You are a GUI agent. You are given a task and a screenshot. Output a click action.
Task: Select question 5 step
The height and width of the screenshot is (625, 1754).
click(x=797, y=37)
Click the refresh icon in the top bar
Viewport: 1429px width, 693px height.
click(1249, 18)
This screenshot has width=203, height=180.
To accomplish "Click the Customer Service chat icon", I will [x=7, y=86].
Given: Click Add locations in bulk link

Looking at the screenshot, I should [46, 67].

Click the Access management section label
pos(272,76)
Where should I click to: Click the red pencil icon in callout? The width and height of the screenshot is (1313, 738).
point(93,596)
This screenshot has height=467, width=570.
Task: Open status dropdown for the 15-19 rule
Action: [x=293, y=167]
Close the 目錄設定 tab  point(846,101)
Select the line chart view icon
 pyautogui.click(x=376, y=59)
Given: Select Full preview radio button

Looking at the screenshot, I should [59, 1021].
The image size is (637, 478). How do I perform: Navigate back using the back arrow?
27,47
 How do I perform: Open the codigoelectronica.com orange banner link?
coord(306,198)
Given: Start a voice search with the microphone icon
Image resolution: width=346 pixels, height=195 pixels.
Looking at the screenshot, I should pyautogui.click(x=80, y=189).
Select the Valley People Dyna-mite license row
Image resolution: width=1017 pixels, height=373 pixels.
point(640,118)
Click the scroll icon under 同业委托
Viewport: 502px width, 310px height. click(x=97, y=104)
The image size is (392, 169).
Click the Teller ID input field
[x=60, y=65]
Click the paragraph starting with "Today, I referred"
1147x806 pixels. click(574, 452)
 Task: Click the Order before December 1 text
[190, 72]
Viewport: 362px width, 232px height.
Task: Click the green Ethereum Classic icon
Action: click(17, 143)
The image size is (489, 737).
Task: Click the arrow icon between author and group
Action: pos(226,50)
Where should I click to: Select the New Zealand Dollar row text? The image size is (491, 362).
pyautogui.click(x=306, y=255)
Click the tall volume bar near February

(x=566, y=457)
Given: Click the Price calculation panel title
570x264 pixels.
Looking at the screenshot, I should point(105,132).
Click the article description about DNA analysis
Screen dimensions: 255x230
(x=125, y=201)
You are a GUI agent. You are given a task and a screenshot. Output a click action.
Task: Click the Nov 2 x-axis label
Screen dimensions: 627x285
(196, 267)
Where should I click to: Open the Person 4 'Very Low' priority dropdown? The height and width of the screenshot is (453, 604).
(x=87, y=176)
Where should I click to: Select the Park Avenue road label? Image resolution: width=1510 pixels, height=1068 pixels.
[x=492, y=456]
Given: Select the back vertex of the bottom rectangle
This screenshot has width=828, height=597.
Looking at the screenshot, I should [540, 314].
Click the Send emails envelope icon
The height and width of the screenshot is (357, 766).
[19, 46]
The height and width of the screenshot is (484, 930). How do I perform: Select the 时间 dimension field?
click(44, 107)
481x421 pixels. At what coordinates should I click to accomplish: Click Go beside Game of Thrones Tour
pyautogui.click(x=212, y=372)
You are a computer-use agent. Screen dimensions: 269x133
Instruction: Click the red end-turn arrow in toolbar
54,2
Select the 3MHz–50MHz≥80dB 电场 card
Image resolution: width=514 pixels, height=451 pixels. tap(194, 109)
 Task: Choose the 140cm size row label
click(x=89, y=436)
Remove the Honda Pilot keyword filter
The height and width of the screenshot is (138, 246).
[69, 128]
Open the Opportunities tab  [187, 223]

### EXERCISE DETAILS
Your answer must consist only of the lines from the one with "You are a computer-use" through the final line of the entries, each retyped exactly.

### FINAL ANSWER
You are a computer-use agent. Screen dimensions: 269x133
Instruction: Click the red end-turn arrow in toolbar
54,2
Select the 3MHz–50MHz≥80dB 电场 card
Image resolution: width=514 pixels, height=451 pixels. tap(194, 109)
 Task: Choose the 140cm size row label
click(x=89, y=436)
Remove the Honda Pilot keyword filter
The height and width of the screenshot is (138, 246).
[69, 128]
Open the Opportunities tab  [187, 223]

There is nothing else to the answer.